Scout Report for the Social Sciences
For over three years, the Internet Scout Project has been issuing the Scout Report via email, announcing quality sites of interest on the Internet to the academic community. Located in the Dept. of Computer Sciences at the UW-Madison, funded by a grant from the National Science Foundation, the Project has been adding new functions to help academic users of the Internet via its website. One example is the Scout Toolkit, which provides non-commercial information about the numerous Internet applications and browser plug-ins available on the World Wide Web.

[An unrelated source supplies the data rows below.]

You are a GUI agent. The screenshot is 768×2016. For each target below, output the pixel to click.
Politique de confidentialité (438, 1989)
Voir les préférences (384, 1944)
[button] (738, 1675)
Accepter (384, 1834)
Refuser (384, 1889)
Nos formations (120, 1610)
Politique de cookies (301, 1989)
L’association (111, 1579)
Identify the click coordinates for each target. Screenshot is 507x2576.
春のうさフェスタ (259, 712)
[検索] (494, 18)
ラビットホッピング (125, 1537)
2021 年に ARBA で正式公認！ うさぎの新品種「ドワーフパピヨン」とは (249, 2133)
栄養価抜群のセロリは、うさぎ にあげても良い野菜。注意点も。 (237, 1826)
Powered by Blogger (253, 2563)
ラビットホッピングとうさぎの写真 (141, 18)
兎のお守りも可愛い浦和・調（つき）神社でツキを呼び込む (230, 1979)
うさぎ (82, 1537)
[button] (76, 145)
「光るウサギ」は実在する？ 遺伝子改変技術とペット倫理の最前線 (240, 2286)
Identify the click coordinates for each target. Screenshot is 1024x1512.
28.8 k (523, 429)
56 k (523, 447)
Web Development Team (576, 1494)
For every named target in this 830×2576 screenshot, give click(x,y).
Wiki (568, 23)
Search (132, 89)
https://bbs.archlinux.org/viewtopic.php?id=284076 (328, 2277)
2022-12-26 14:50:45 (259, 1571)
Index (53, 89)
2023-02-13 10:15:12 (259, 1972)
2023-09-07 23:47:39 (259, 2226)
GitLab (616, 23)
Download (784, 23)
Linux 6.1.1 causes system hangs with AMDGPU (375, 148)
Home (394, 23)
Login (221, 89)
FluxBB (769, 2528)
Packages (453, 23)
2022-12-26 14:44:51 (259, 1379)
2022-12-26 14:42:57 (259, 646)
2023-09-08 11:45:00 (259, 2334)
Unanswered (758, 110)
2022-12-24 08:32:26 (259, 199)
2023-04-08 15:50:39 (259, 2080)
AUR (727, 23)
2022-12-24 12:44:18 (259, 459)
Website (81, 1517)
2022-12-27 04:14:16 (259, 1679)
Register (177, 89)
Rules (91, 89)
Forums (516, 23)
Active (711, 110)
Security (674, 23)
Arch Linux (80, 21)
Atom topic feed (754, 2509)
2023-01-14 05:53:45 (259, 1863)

Recently, the Social Sciences Scout Report was added to the repertoire, offering bi-weekly email updates to keep subscribers updated on working papers, e-journals, conferences, data and more in the Social Science disciplines. Just send a message to firstname.lastname@example.org. In the body of the message type the words, subscribe SRSOCSCI. Is your inbox too full? Then simply go to their "Current Awareness Metapage," at http://scout.cs.wisc.edu/scout/report/socsci/metapage.
The DPLS Staff would like to send their best wishes to Laura Guy, Senior Special Librarian, as she ventures into a new future in Colorado, following the close of the Fall semester. Her contributions have been immense and we flatlanders will miss her.